Des mesures techniques et organisationnelles visent également à garantir la confidentialité des données à caractère personnel, comme prévu par la loi du 8 décembre 1992.

8., 9. et 11. En effet, même si des clients déposent une plainte orale, il leur sera demandé de la retranscrire par écrit, afin de décrire les circonstances de la plainte de la façon la plus complète possible, et par conséquent, de permettre de gérer au mieux la plainte.

Le client peut également s’adresser aux guichets d’une gare pour émettre ses doléances.

10. Le client s’adresse en principe d’abord à la SNCB. S’il n’est pas satisfait de la réponse apportée par la SNCB, le client peut alors demander au Service de médiation de prendre son dossier en charge.

12. Les services concernés de la SNCB mentionnent systématiquement le Service de médiation et indiquent les coordonnées de ce service dans la correspondance adressée aux clients. Le site internet de la SNCB reprend également ces informations.
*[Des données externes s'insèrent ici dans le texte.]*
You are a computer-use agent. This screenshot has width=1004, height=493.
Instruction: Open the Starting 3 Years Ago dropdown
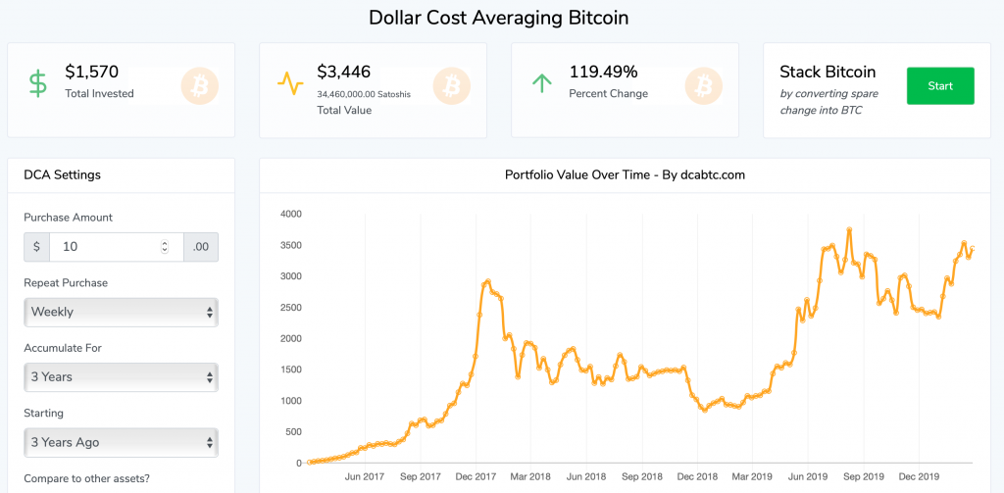point(121,442)
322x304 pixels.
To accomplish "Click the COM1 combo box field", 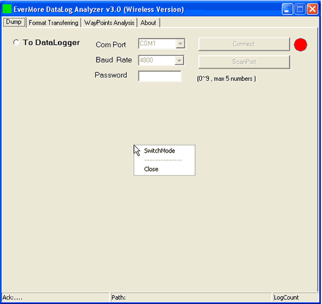I will (162, 43).
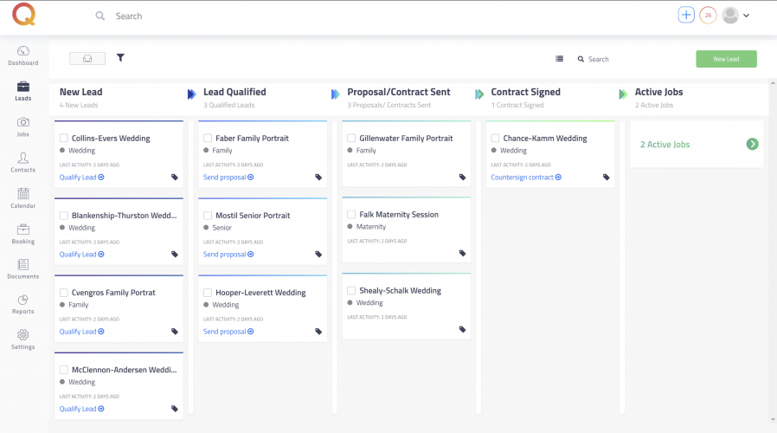Expand the user profile dropdown arrow
777x433 pixels.
coord(746,16)
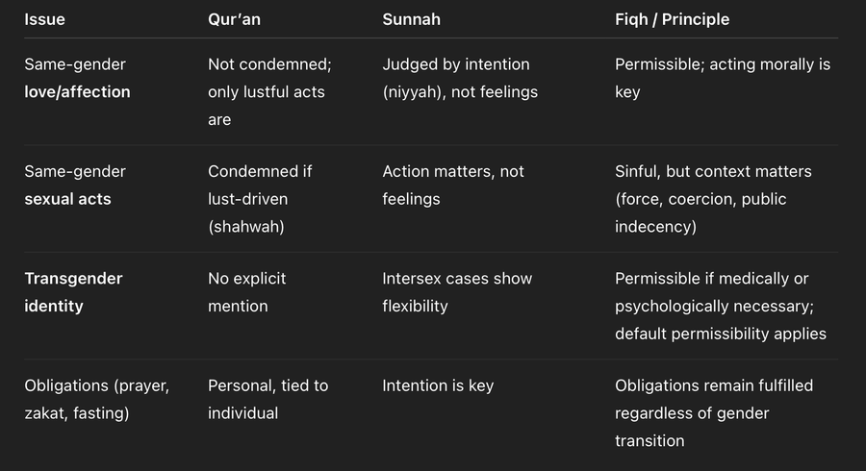
Task: Click the "Action matters, not feelings" cell
Action: [x=452, y=185]
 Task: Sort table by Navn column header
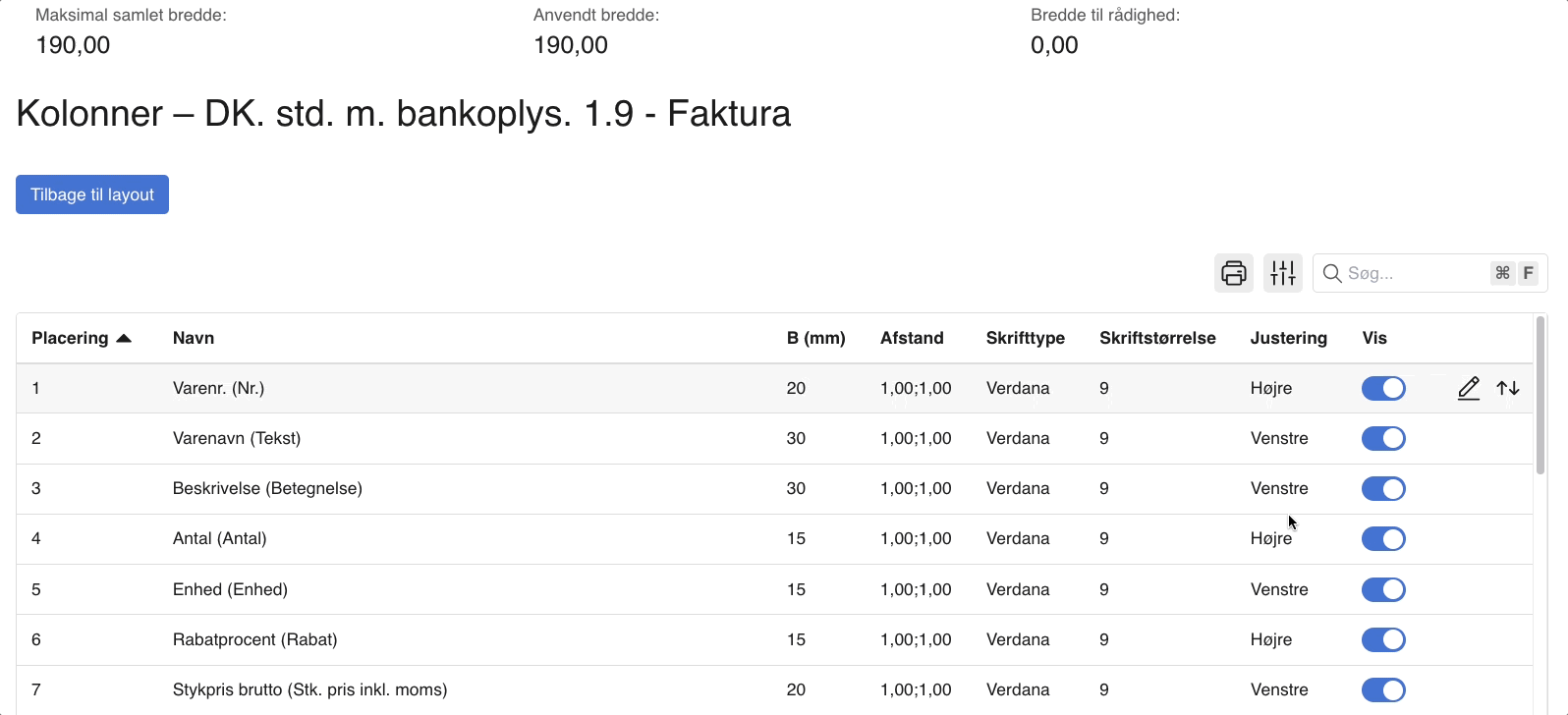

13. Le service de médiation pour les voyageurs qui empruntent le train, occupe une partie du deuxième étage du bâtiment administratif situé au-dessus de la gare de Bruxelles-Central, Cantersteen n° 4 à 1000 Bruxelles.

Cette localisation est ressentie au terme de près de vingt années par les clients comme par les médiateurs, comme particulièrement pratique, et idéalement située au-dessus de l'une des gares les plus importantes de Belgique, immédiatement accessible pour les voyageurs en train. Nombre de clients qui se présentent en personne au sein du service, soulignent d'ailleurs d'eux-mêmes cet aspect pratique : il n'est qu'à trois minutes à peine de l'un des quais de la Gare Centrale. Autre avantage : si nécessaire, il est possible par exemple de trouver rapidement une solution conjointement avec le client à l'un des guichets de cette gare importante.

Le nom du service et le logo sont apposés sur la double porte d'accès côté rue, ainsi que sur la porte d'accès du service au deuxième étage.

Le service de médiation n'est toutefois pas le seul occupant du bâtiment ; afin d'empêcher l'accès à des personnes non habilitées, la porte d'accès au niveau de la rue est fermée à l'aide d'une serrure magnétique. Le portail d'accès est équipé d'un parlophone avec caméra.

Lorsque des visiteurs se présentent à ce service, la porte intermédiaire en verre est ouverte à distance, et ils sont priés de monter au deuxième étage (escalier ou ascenseur), où ils sont accueillis par un collaborateur du médiateur.